### SET EXERCISE
Which lines in the rows below contain the string "Pick"? Return each of those lines in full.

####################

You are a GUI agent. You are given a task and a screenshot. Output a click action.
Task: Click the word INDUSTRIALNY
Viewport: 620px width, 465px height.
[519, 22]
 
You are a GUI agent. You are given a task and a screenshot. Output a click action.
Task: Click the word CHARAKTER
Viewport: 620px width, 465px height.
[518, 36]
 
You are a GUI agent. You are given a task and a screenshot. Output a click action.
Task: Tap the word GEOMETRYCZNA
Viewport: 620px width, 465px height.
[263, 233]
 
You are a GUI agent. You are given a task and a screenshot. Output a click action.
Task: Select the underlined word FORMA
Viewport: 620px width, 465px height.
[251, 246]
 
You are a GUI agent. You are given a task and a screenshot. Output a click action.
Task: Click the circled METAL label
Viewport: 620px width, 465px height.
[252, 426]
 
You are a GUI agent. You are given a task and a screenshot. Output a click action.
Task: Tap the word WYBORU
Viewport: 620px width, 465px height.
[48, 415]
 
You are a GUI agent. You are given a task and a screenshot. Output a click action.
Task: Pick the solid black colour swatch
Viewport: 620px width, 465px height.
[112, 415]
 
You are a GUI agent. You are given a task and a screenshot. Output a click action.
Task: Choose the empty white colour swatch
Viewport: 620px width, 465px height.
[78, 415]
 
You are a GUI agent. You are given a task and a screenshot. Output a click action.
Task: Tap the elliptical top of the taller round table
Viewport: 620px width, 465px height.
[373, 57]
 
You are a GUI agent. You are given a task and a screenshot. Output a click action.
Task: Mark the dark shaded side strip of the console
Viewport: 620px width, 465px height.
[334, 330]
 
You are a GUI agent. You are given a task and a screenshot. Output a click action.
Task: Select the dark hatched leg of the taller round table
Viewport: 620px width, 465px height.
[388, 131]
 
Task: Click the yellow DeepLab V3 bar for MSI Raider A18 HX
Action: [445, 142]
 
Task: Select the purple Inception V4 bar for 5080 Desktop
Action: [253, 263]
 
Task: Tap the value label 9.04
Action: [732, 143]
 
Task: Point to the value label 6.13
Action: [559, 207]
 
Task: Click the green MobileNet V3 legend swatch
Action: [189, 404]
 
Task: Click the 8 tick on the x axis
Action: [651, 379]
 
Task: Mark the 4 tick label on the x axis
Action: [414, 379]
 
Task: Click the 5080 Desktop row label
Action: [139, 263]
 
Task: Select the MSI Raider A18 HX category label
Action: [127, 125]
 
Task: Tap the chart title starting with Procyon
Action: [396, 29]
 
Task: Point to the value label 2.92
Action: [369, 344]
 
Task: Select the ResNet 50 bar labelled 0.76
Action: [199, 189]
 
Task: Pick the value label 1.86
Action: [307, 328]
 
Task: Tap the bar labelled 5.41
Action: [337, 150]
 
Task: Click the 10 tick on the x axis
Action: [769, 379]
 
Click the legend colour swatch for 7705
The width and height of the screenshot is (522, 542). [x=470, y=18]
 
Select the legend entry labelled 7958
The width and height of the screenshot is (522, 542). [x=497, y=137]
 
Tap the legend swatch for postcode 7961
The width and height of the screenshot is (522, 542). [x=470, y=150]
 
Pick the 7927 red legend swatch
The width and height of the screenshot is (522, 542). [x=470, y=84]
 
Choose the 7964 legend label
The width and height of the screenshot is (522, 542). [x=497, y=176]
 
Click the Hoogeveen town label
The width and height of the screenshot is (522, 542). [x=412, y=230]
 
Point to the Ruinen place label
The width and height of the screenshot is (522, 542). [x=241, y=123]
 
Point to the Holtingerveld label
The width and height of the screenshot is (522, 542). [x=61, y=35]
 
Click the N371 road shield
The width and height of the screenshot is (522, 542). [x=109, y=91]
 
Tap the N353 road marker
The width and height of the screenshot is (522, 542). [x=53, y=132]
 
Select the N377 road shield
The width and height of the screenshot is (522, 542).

####################

### RESULT OF THIS EXERCISE
Task: Pick the solid black colour swatch
Task: Pick the value label 1.86
Pick the 7927 red legend swatch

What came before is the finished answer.